A self-professed geek, Emily Temple-Wood was 12 years old when she waded into the world of Wikipedia. Bullied in school, as geeks often are, Temple-Wood found Wikipedia to be an outlet where she could be judged by what she contributed. Having read an entire volume of children’s encyclopedia from cover to cover at the age of five, it was only natural to go from consuming knowledge to creating it. “I love to collect information, and I love that I get to share that information with the world,” said Temple-Wood.

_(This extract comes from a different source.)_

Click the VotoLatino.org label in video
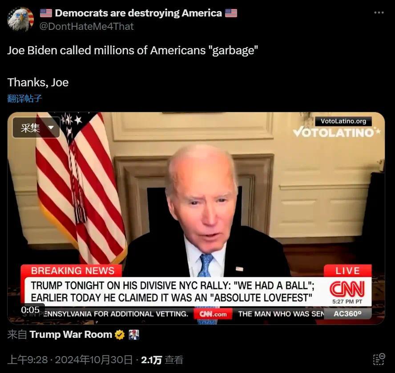Screen dimensions: 395x373 [343, 121]
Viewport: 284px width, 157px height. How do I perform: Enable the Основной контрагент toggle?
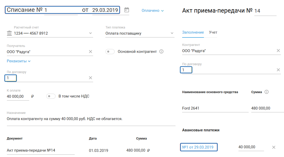pos(110,52)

Temple-Wood made her first mark on Wikipedia by editing an entry for an album released by Taiwanese singer Angela Chang titled “Flower in the Wonderland”, which she says was a “random” selection to get her feet wet. Since then, Temple-Wood, now 19, has been more selective about the content she edits. Over the years, she has edited or initiated articles on a wide-range of subjects, from genetic diseases to endangered languages. Two of her first big projects included Cannon and History of Timekeeping Devices, which were both promoted as featured articles. Her article on Birt-Hogg-Dubé Syndrome, became her first good article in the area of Medicine. Her eclectic interests are also exemplified in her academic choices. As a sophomore at Loyola University, in her hometown of Chicago, Temple-Wood is majoring in molecular biology and minoring in Arabic Language and Culture, Islamic World Studies, and Women and Gender Studies. Plus, she works in a developmental biology lab.

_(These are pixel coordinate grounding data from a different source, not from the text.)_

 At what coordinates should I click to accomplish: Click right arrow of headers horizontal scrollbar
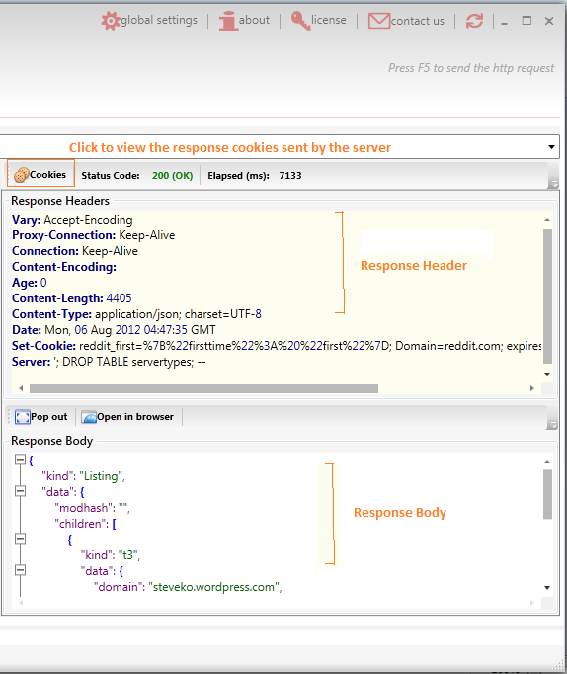532,388
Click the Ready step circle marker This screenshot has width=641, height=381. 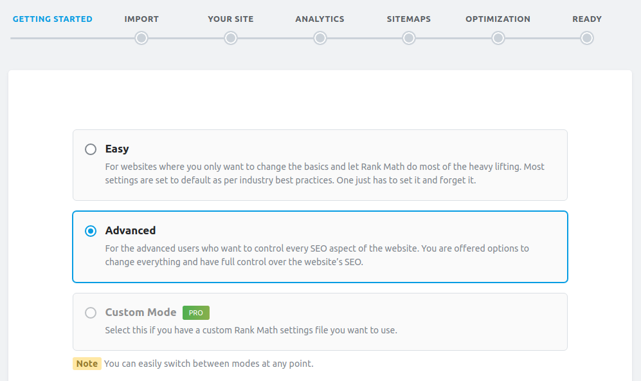(x=587, y=38)
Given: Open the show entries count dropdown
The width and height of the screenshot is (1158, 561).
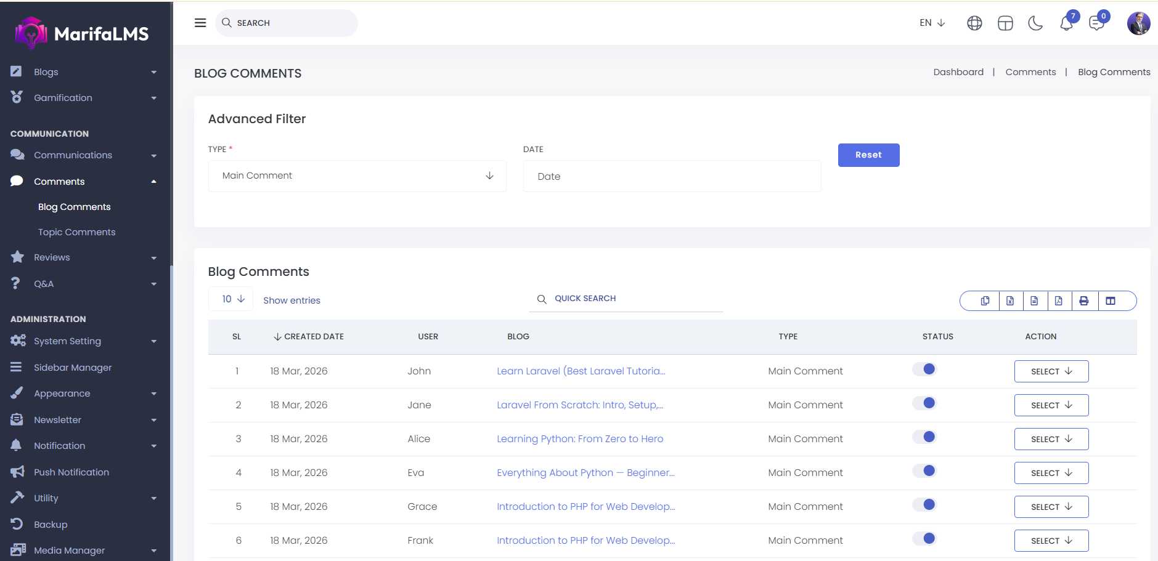Looking at the screenshot, I should 233,299.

Despite her academic commitments, Temple-Wood has made it her mission to ensure that female scientists get their due recognition on Wikipedia. She co-founded the WikiProject Women Scientists last November after coming across WikiProject Women’s History-Ada Lovelace Day 2012, which exposed a significant gender bias across Wikipedia’s science domain. A substantial number of female fellows belonging to the prestigious Royal Society, a sort of who’s who in the world of science, had no Wikipedia articles written about them. “I got pissed and wrote an article that night,” Temple-Wood said. “I literally sat in the hallway in the dorm until 2am writing the first women in science (Wikipedia) article.”
As Temple-Wood chipped away at the article, she got the idea to start the Women Scientists Wikiproject, and eventually enlisted the help of the Royal Society, which opened up its archives to support her research. As part of her project, Temple-Wood reached out to other women scientists, prodding them to lend their authority and contribute as Wikipedia editors. While her recruits have expressed interest in the idea, their follow-up has fallen short of expectations. She has since started a pilot project at Loyola in hopes that by bringing together women science students in a regular and structured environment, interest in editing will grow.

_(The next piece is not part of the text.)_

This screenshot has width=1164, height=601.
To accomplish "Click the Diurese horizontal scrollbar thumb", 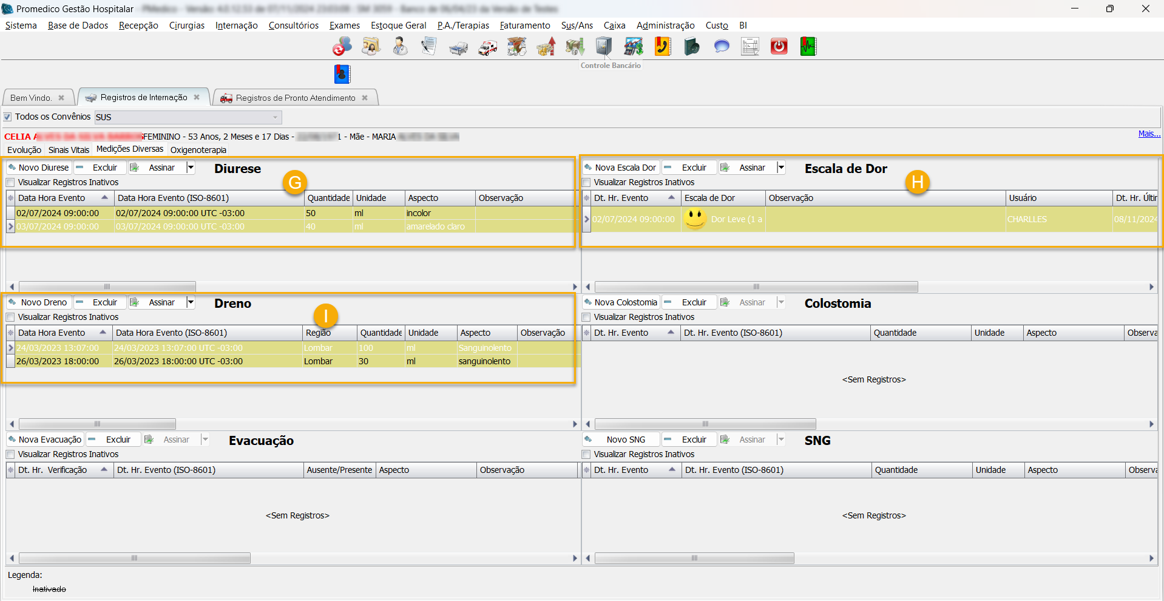I will pyautogui.click(x=107, y=287).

Temple-Wood says the scientific community has been keen to get more involved with Wikipedia, a trend that is not only positive but necessary. “If we want Wikipedia to survive, we need to engage more experts,” she said. Yet the end game is not for Wikipedia to become a venue where only the experts share their knowledge –a balance needs to be struck where interested voices can be heard.”
“It’s about marrying the enthusiasm of the amateur and the expertise of the expert,” Temple-Wood explained. “We need a diversity in opinions … to survive. We need diversity of subject authors to survive to become the sum of human knowledge. A white girl from Chicago is one perspective and we need our white girls from Chicago but we [also] need people from Maloui and Tuscany — we need people who speak every language from every culture from every perspective.”
Temple-Wood’s involvement with Wikipedia is not only limited to content; she also touches the operational side. A trusted Wikipedian, she is an appointed mediator on the Mediation Committee and a virtual mentor to new editors through the Wikipedia Teahouse. Temple-Wood’s also serves as an administrator and helps with maintenance tasks; having passed Requests for Adminship (RfA) in November 2007 and January 2008. She is an Online Ambassador for the U.S. Education Program and an OTRS agent answering email queries directed to Wikipedia and the Wikimedia Foundation. Now, far from being castigated as a nerd, Temple-Wood oozes cool, and for that, she credits her involvement with Wikipedia. “It’s such an integral part of my identity; I love to help spread free knowledge, and people think it’s cool because everyone uses Wikipedia,” said by Temple-Wood.
If Wikipedia didn’t exist, Temple-Wood said she would still find a way to volunteer. “I’d work in a lab and volunteer in my community. My mom says that if Wikipedia didn’t exist, I’d have written a book by now.” By the looks of things and with a potentially big future ahead of her, don’t put it past Temple-Wood to check ‘book author’ off her list in the near future.
Rita Chang, Wikimedia Foundation Communications volunteer
This story was updated on Feb. 24, 2014.